Contests and Giveaways are Marketing, Not Community Building
Since the beginning of time (relatively speaking, of course), online forums and communities have held contests and giveaways in an effort to grow their member base.
It gets them some attention. They notice an influx of new members. Then the contest ends. Shortly thereafter, most of the new members they noticed are gone.
It’s a repeating story and if you run a contest or a giveaway, it’ll happen to you. Doesn’t matter how great your community is. It’s nature.
You can do things to mitigate it, certainly. You can tie contests and giveaways to meaningful contributions to your community, giving people an opportunity to fall in love with what you offer and, at the very least even if they leave, you have some great conversation that remains after they are gone.
It’s not that doing a giveaway is a bad thing. It’s not. I’ve run them and will do it again. But, it just underscores the fact that we need to embrace what it is and recognize it, to get the most value out of the effort.
Contests and giveaways are marketing for your community. Or if you are a brand trying to bring people to your Facebook page or Twitter profile, they are marketing for that. They are not building community.

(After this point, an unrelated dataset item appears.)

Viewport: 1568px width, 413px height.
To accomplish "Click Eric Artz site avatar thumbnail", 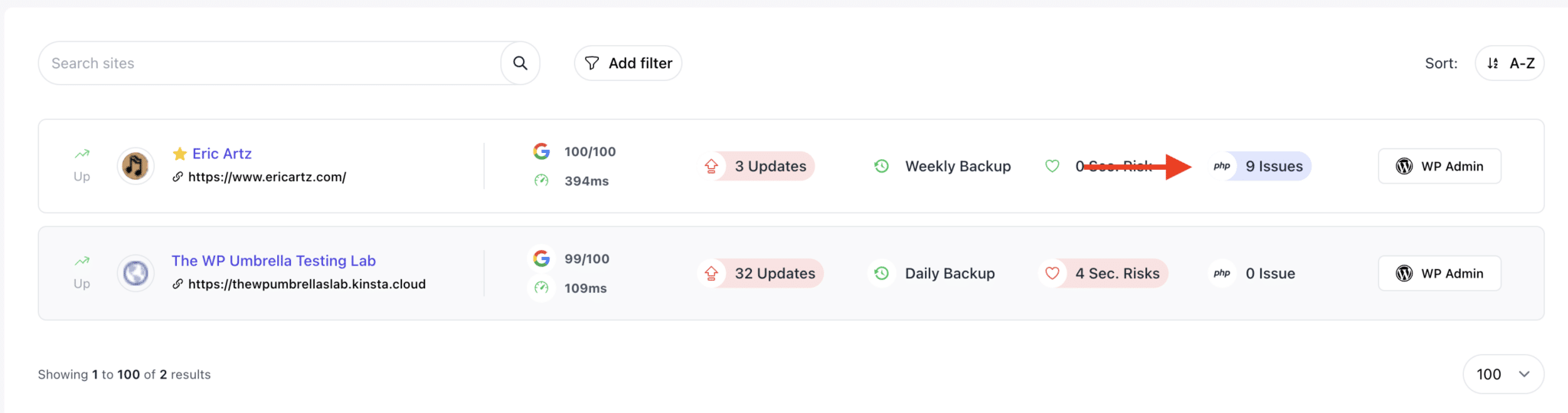I will [x=136, y=166].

They give you an opportunity to build community because they expose people to you. Some people will stay, because they like what you are doing and a connection has been made. The connection is the key. If you are going to keep as many people as possible, you need to engage with them, connect and offer them value. That is your best chance of keeping them.
So, when you are devising your giveaway, think carefully about what you ask of people, what they will be exposed to and any chance that you have to make that connection.
Just don’t be surprised when most of them leave.